According to a recent study conducted at the South by Southwest conference in 2016, two-thirds of women reported having experienced “unwanted sexual attention” at work. Moreover, a survey conducted by Cosmopolitan magazine revealed that one in three women between the ages of 18 and 34 have been sexually harassed at work. Sexual harassment is evidently more prevalent in the service industry, where a 2014 survey by the Restaurant Opportunities Centers United found that 90 percent of women feel forced to “curry favor” with their customers when working for tips.

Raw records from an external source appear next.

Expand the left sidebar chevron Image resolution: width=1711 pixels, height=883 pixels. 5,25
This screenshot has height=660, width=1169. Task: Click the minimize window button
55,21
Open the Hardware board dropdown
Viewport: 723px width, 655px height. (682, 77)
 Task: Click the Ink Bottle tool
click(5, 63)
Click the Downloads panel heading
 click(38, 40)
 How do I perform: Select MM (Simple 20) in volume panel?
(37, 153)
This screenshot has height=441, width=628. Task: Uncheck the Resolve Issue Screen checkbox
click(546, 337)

Even worse, 70 percent of women who experience sexual harassment in the workplace do not report for fear of repercussions, according to the U.S. Equal Employment Opportunity Commission. This is a disappointing statistic, because there are laws in place both in California and in the United States to protect employees from sexual harassment in the workplace.

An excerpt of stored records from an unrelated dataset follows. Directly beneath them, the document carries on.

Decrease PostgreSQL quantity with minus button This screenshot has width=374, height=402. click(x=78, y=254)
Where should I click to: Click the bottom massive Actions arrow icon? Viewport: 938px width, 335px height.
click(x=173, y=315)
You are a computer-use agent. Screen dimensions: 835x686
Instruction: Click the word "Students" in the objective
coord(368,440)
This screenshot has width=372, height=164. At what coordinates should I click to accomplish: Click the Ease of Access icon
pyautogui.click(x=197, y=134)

You can file a complaint online by visiting the California Civil Rights Department (CRD) website, but it is recommended that you contact an attorney before making such a complaint.
Sexual harassment is also prohibited under federal law. The U.S. Equal Opportunity Employment Commission defines sexual harassment as unwelcome sexual advances or conduct of a sexual nature which unreasonably interferes with the performance of a person’s job or creates an intimidating, hostile, or offensive work environment. Sexual harassment can range from inappropriate sexual jokes, to inappropriate touching. Title VII of the Civil Rights Act of 1964 specifically protects employees from sex-based discrimination, which includes sexual harassment, in the workplace and applies to employers with 15 or more employees.
I advise victims of sexual harassment to take the following steps.
- First, tell the person harassing you to stop. You may do so in person, but you should also put your request in writing; for example, in the form of an email.
- If this does not work, or if you are uncomfortable about taking such action, consult your employment manual. You need to follow the protocol laid out in the employment manual, if it exists.
- If it does not exist, you should notify your human resources department or your supervisor, and inform them – in person, and in writing – about the sexual harassment. If the harassment persists, even despite taking the above steps, then you should contact an attorney immediately to weigh your options.
It is illegal under both state and federal law for an employer to retaliate against an employee for making a sexual harassment complaint. If you are the victim of sexual harassment in the workplace, document your complaints in writing, take action, and always remember that the law is on your side.